PROJECT SUMMARY The nature and function of ocular surface nerves play a critical role in maintaining ocular surface health while preventing disease. Disruption of ocular surface sensory nerves can lead to blinding keratitis, graft rejection, dry eye disease, and ocular surface pain. The advent of “-omics” studies have provided a platform to

understand how ocular surface nerves participate in the broader context of ocular health and disease. Here, we outline a proposal that will create large datasets detailing the nature of ocular surface innervation. We will take a systems-level approach towards analyzing our data using bioinformatics and machine learning

platforms, so that we can gain a practical understanding of the ocular surface environment during health and disease. Specifically, this proposal will address how ocular surface nerves, epithelial cells, and immune cells interact. We have recruited a multidisciplinary research team that consists experts in ophthalmology,

neuroimmunology, neurology, proteomics, systems immunology, and bioinformatics. With this team, we plan to comprehensively analyze all three levels of research outlined in the RFA, which includes anatomical and morphological characterization, defining cellular and molecular properties of neuronal and non-neuronal cell

types, and assessing functional properties of neuronal and non-neuronal cells. Because innervation patterns and functionality changes with disease, we will use multiple ocular surface disease models (viral keratitis and aqueous dry eye disease) to better understand how neurons, epithelial cells, and immune cells affect neuronal

functionality and subsequent disease. We will achieve our goal by pursuing four specific aims: 1) We will perform single-cell (sc)-omics on neuonrs and non-neuronal cells of the cornea and ocular surface innervating ganglia. These data will characterize neuronal identities and describe their functionality during disease.

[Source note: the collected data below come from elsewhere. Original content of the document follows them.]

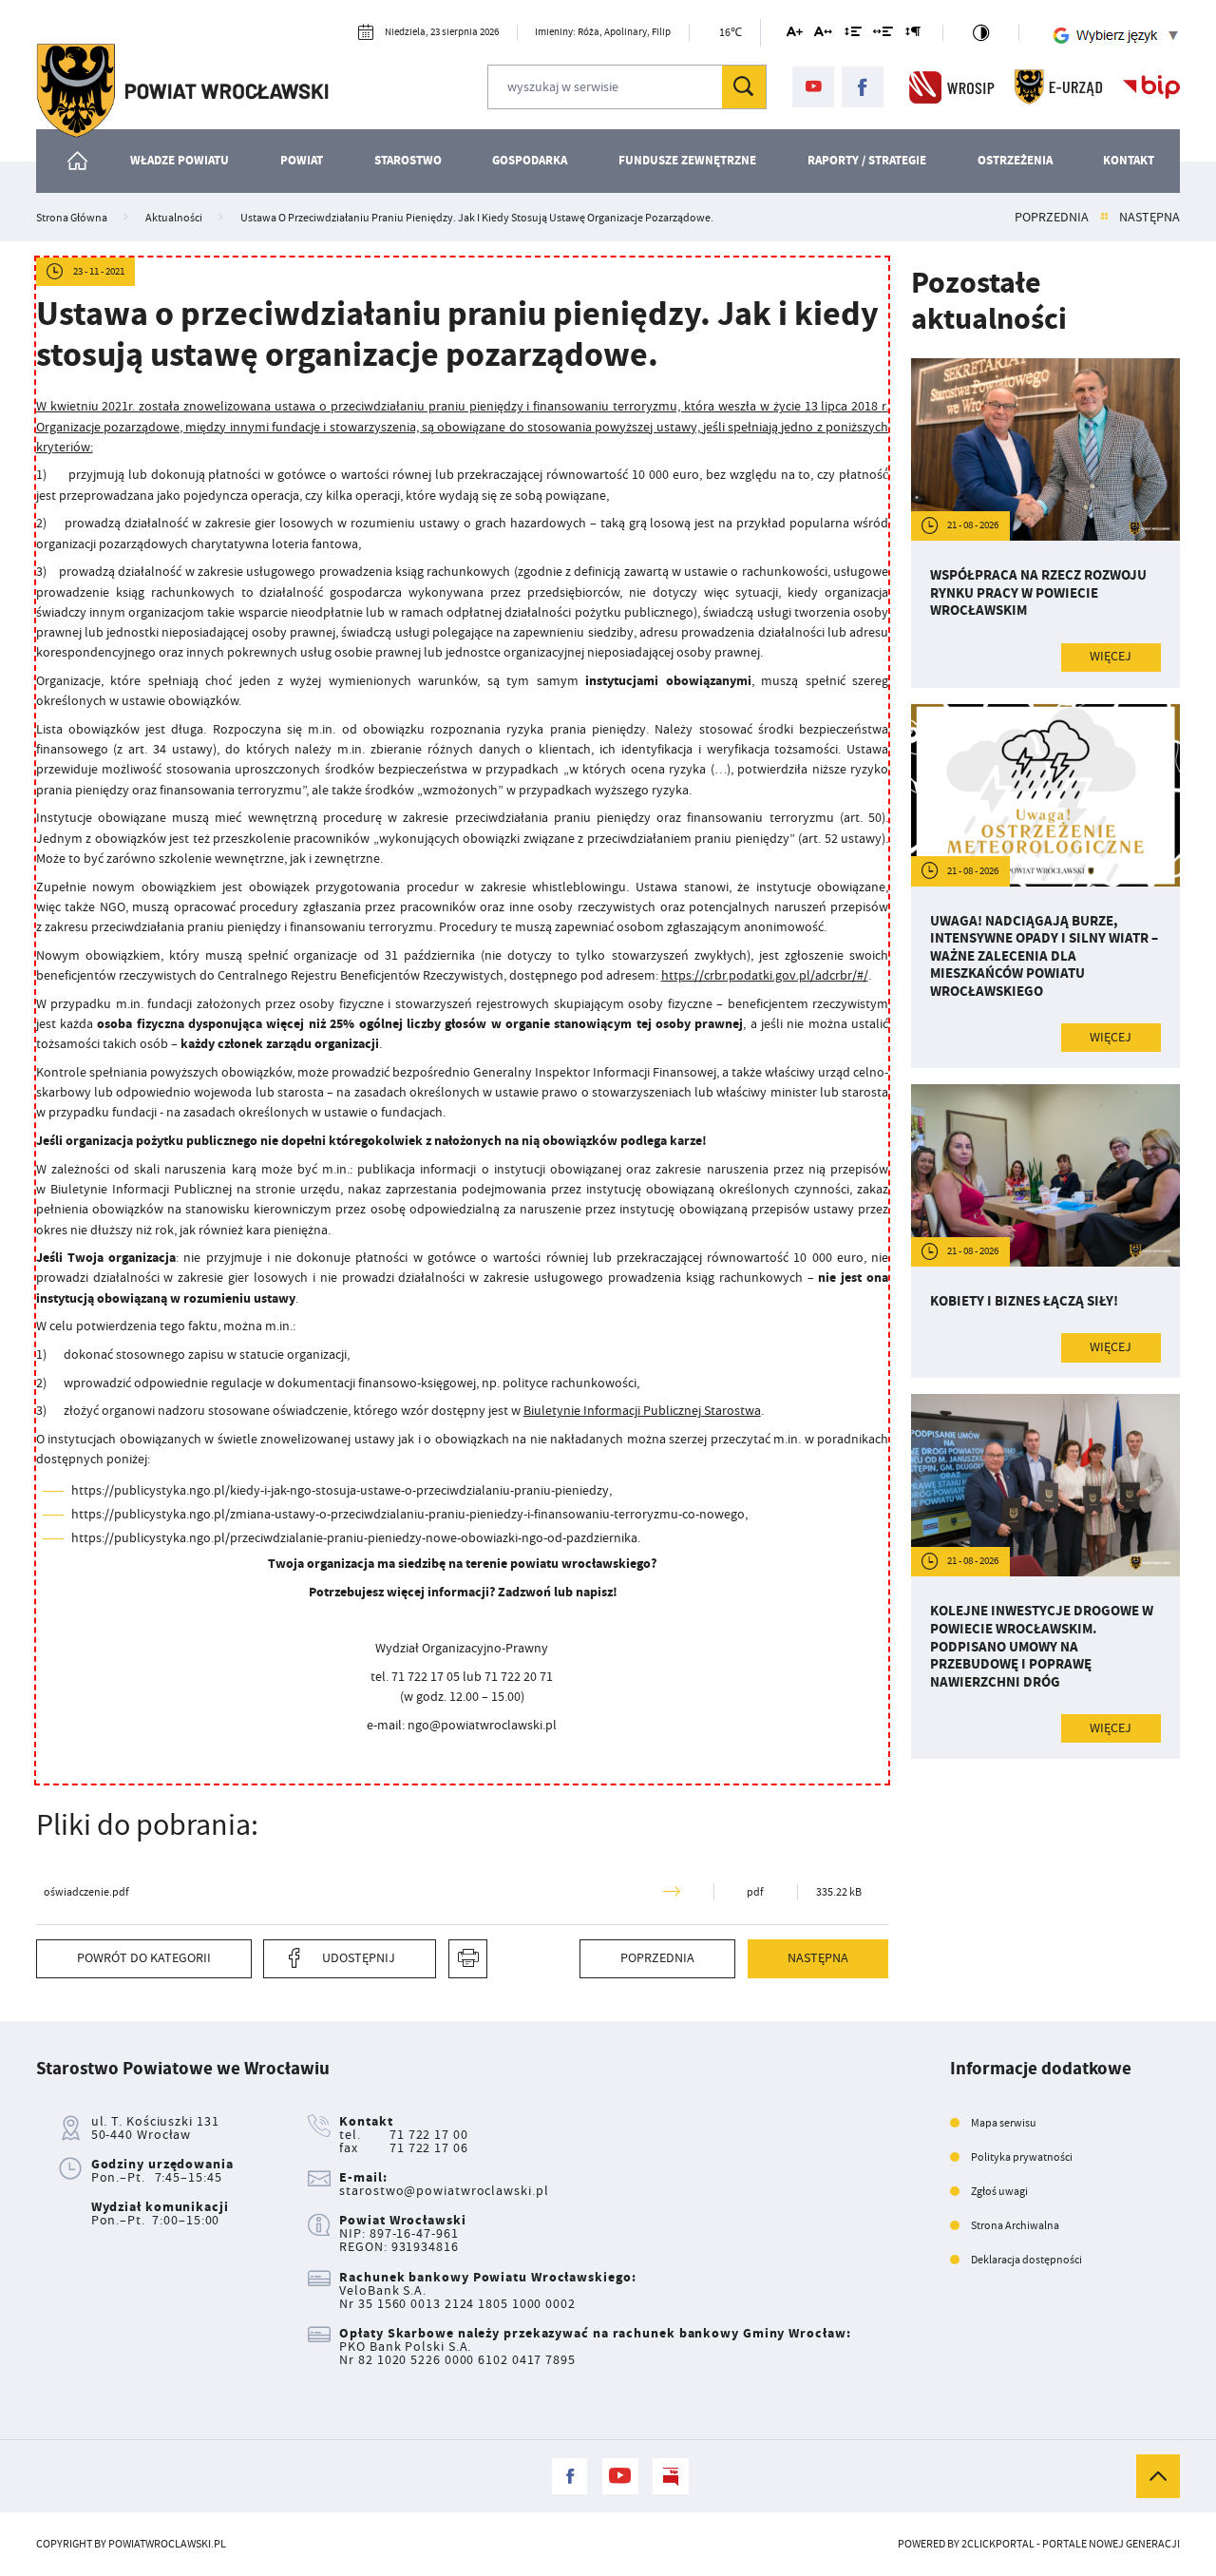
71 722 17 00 (429, 2135)
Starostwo (408, 160)
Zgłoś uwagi (999, 2191)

Additionally, we will be able to molecularly characterize immune and epithelial cells that influence the functionality of ocular surface afferents during disease. 2) We will use mass spectrometry to analyze the proteomic signatures of the cornea during health and disease. An unbiased shotgun approaches and a

targeted approach focusing on neurotrophic factors will be used to identify proteins that influence ocular surface nerve functionality. 3) We will use our imaging techniques and histocytometry to comprehensively analyze the location and morphology of neuronal and non-neuronal cells within the cornea, so that we may be

able to make conclusions about how nerves, epithelial, and immune cells interact in close proximity at the ocular surface. 4) We will use DREADD (designer receptor exclusively activated by designer drugs) technology to perturb neuronal sensitivity, so that we can assess how altering neuronal responsiveness to stimuli may

affect the ocular surface homeostasis and progress of disease. A systems-level analysis of our observations using machine-learning and bioinformatics will lead to the prediction of novel interaction networks that can be interrogated in future studies. All data will be deposited into a web portal that we will develop.